WHAT YOU ARE ASKED TO DO —
The answer is to be the lines below that lie between the line holding "How do I perform: Click" and the line holding "Viewport: 800px width, 600px height.", inclusive, transcribed exactly and free of pictures.

[LISTED RECORDS — start]

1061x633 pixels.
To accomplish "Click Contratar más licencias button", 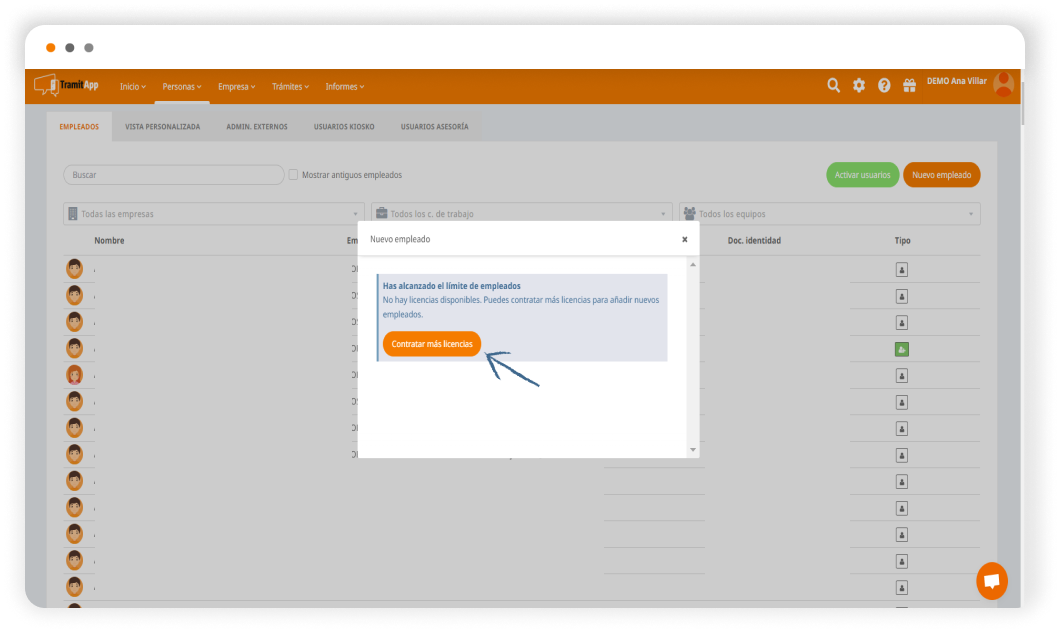I will click(432, 344).
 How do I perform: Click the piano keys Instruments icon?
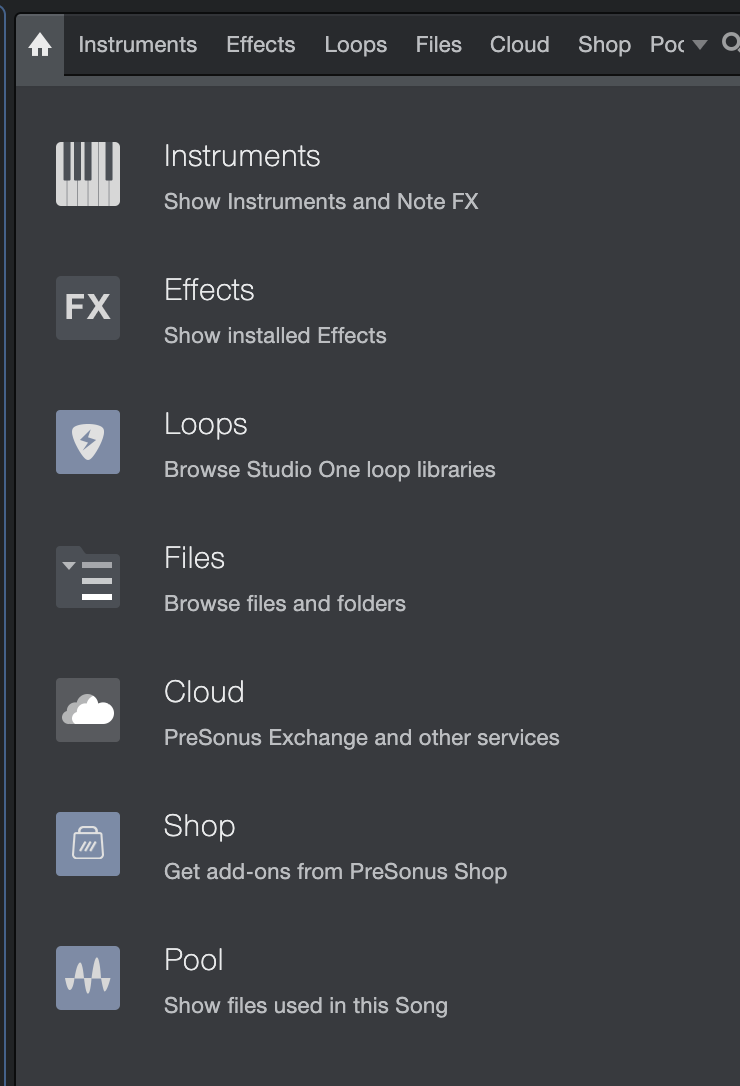click(x=88, y=174)
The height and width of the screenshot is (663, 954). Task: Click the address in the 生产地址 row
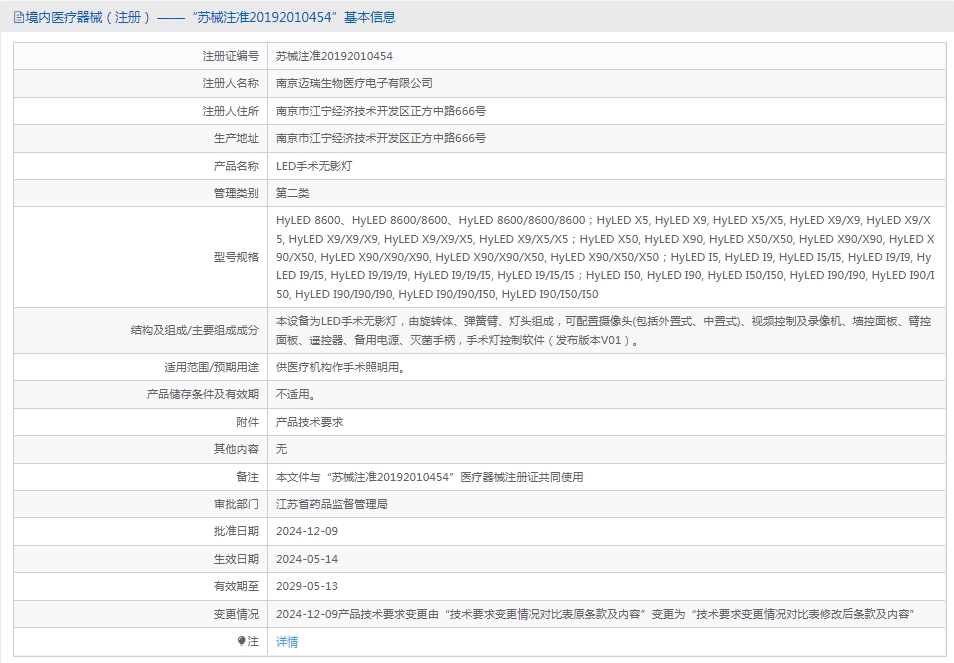tap(381, 138)
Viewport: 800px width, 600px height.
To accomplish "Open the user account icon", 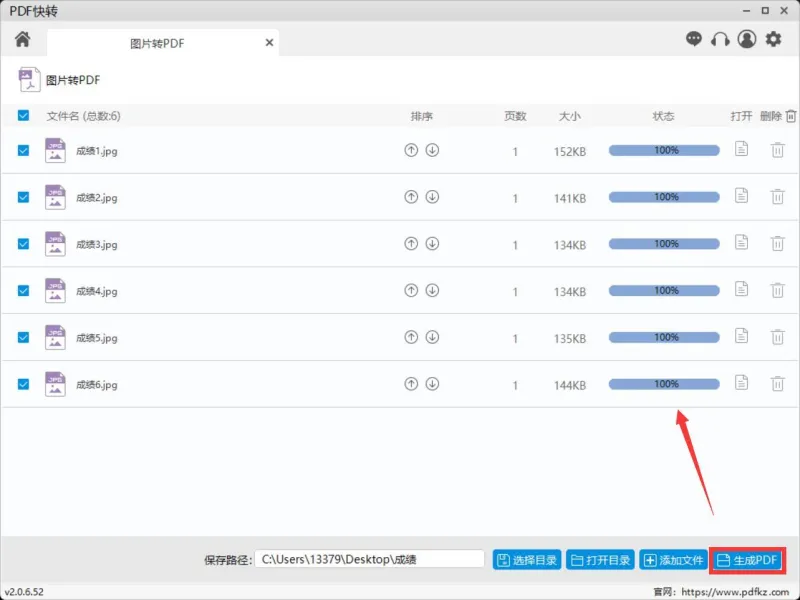I will (x=747, y=39).
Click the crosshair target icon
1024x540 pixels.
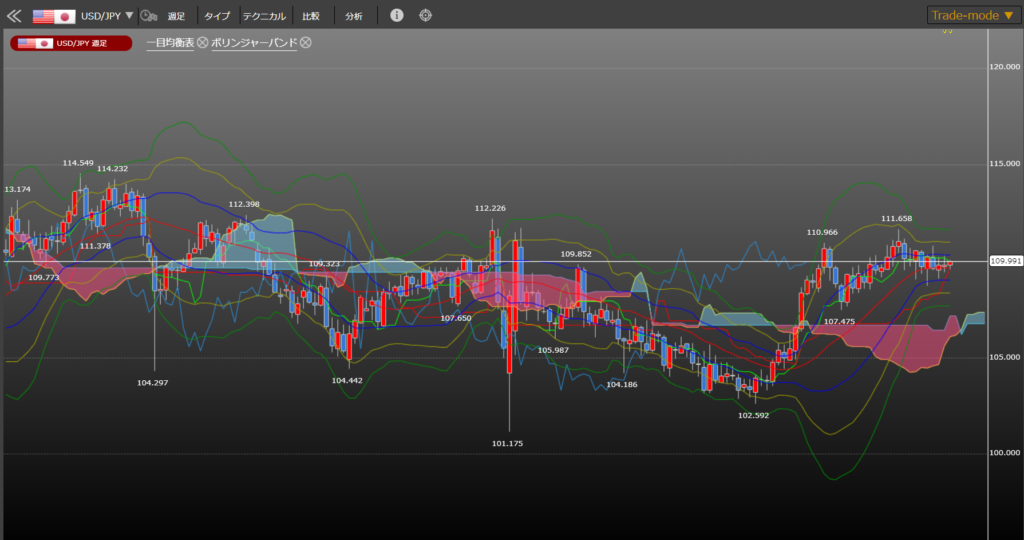426,16
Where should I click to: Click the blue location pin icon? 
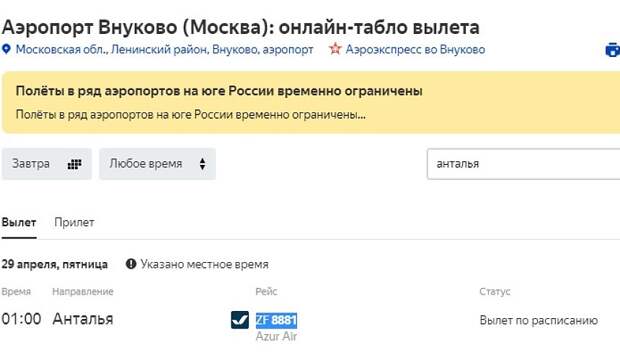6,49
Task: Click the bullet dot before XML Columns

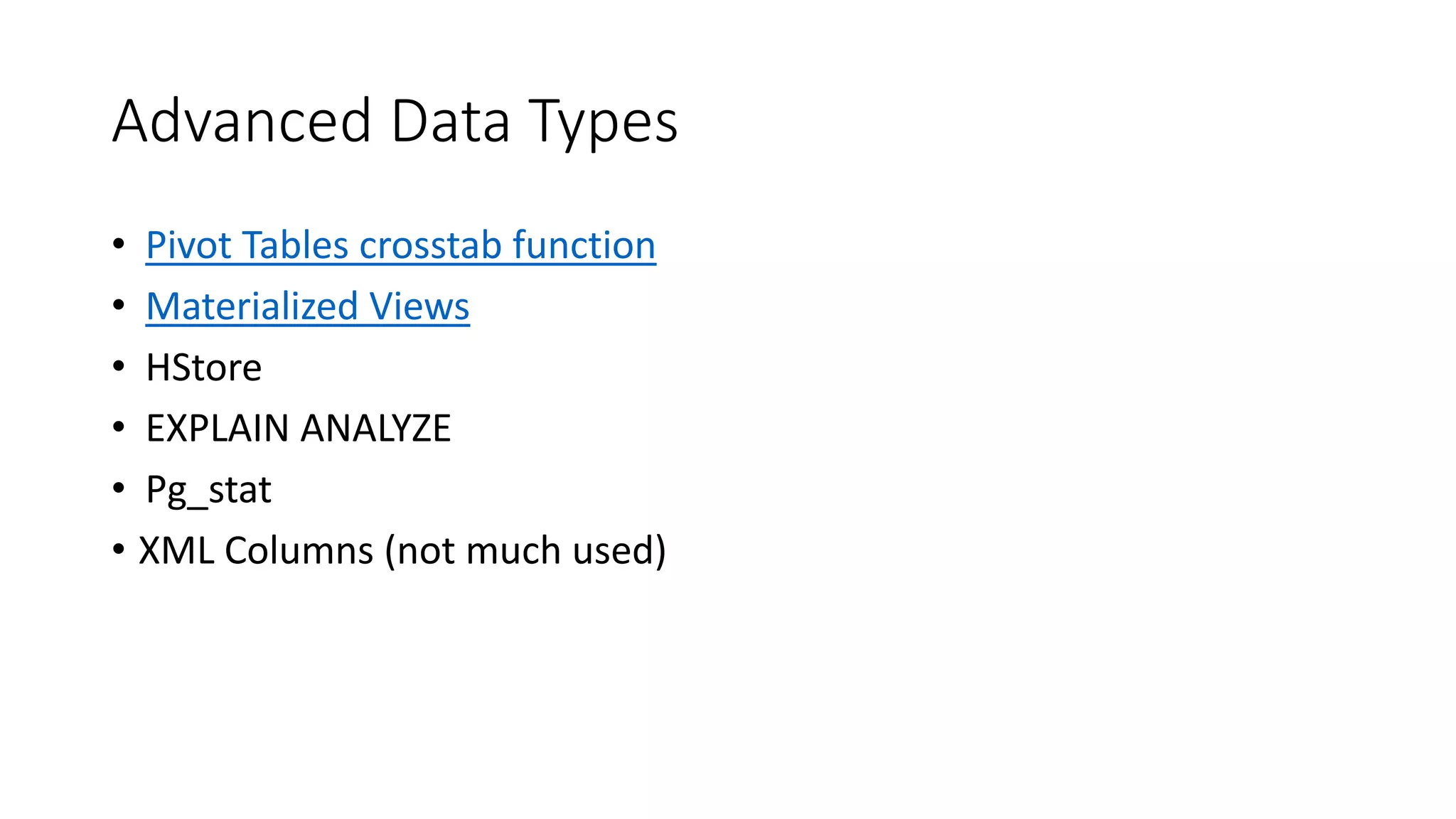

[LISTED RECORDS — finish]

TASK RESPONSE —
 How do I perform: Click the piano keys Instruments icon?
click(x=88, y=174)
The height and width of the screenshot is (663, 954). Task: Click the address in the 生产地址 row
tap(381, 138)
Viewport: 800px width, 600px height.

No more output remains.